You know, looking at the postmark on the old Russian stamp and comparing it to the Hungarian one leads me to believe that the stamp must have been postmarked in 1901, possibly in October. THis is because the Russian postmark reads “1 X 07.6” while the Hungarian one reads “68 VII. 1…” and I immediately read it as July, 1968; this was influenced by the fact that the room it was found in was built sometime in 1968, presumably during the summer.
We found the Hungarian stamp first, before we realized that a stamp collector must have lived in the house.
It occurs to me that I could easily find out more about the history of our home, as the house directly behind us was just sold by the only tenant it ever had up to today, and our neighbor spoke to her at some length.
Our contractors gave us a finish date of next Tuesday.
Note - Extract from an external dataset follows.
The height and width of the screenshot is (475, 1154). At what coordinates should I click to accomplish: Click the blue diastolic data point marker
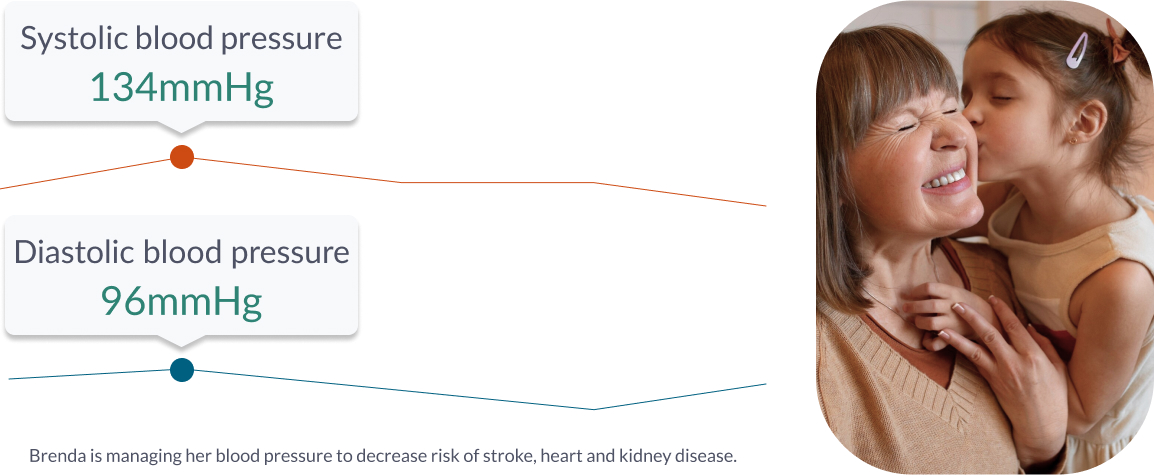point(182,370)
Viv and I have finally begun to pack. Alas, the apartment is too messy for me to shoot QTVR panoramas, a fault I will no doubt woe and rue as the century unspools about my feet.
I am excited about the new house, but this apartment is the only place I have ever lived that I truly loved for its’ architecture. It is more or less the exact place I visualized living in as a grown-up when I was a teenager, and it’s just killing me to go.
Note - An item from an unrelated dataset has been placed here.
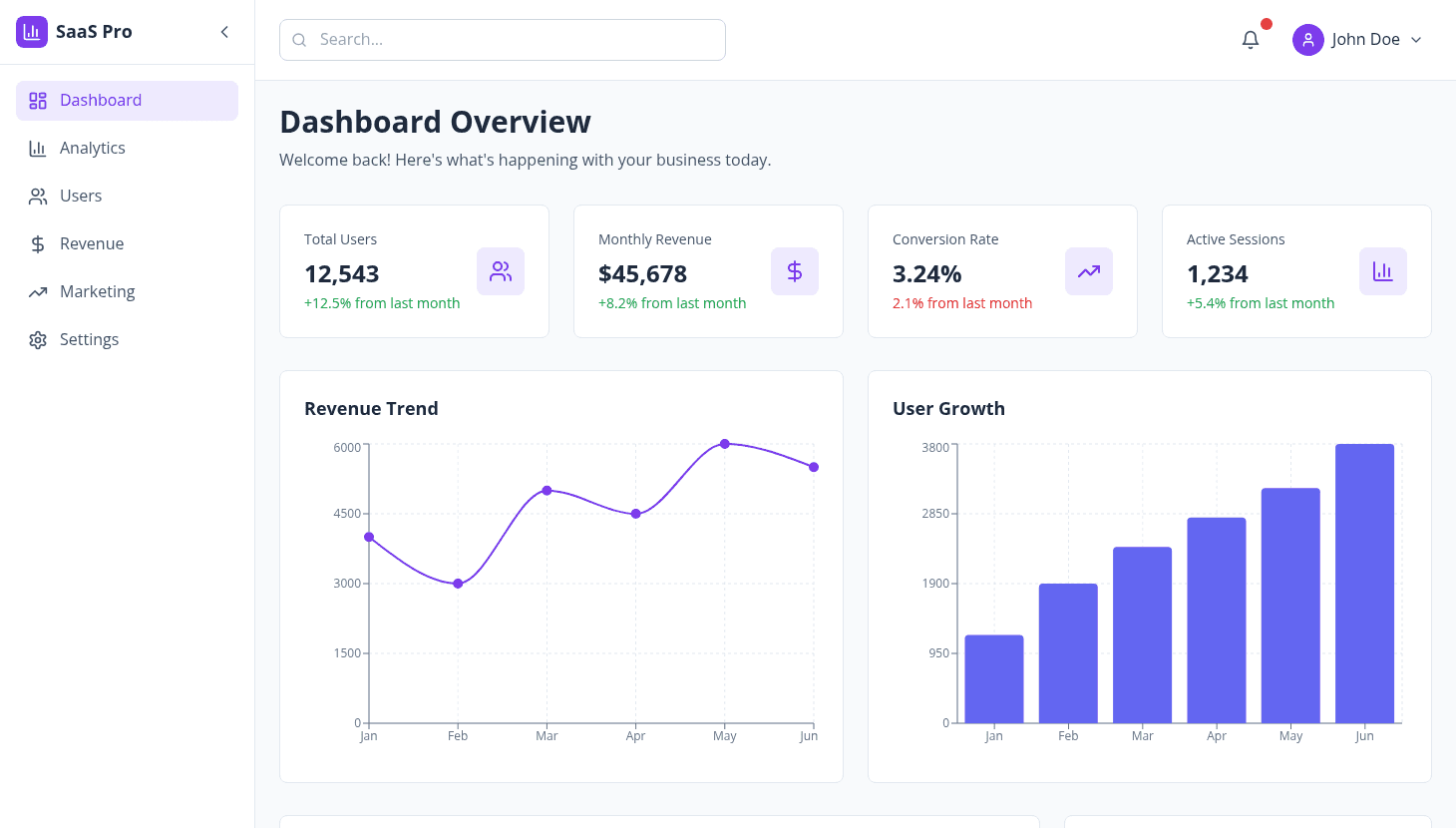The height and width of the screenshot is (828, 1456).
Task: Open Analytics via its bar chart icon
Action: click(38, 148)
What’s different about the apartment from the place I imagined?
Well, there’s no sun in the place, at all, year round.
It’s an apartment, not a house, and the upstairs, when rented, is nearly always rented by loud persons with enough money that they tend to be somewhat careless as neighbors.
The walls of the space lack sound insulation, which means we hear much too much of our neighbors’ lives.
The single-pane lead glass leaks heat like a sieve, and the consequence of this and oddball ventilation is a constant battle with mold.
There’s no real fireplace, just a really neat model of one.
The neighborhood is currently subject to urban woes, and is loud and stress-inducing all year ’round.
Still, a year from now, I will miss this place like a dead friend.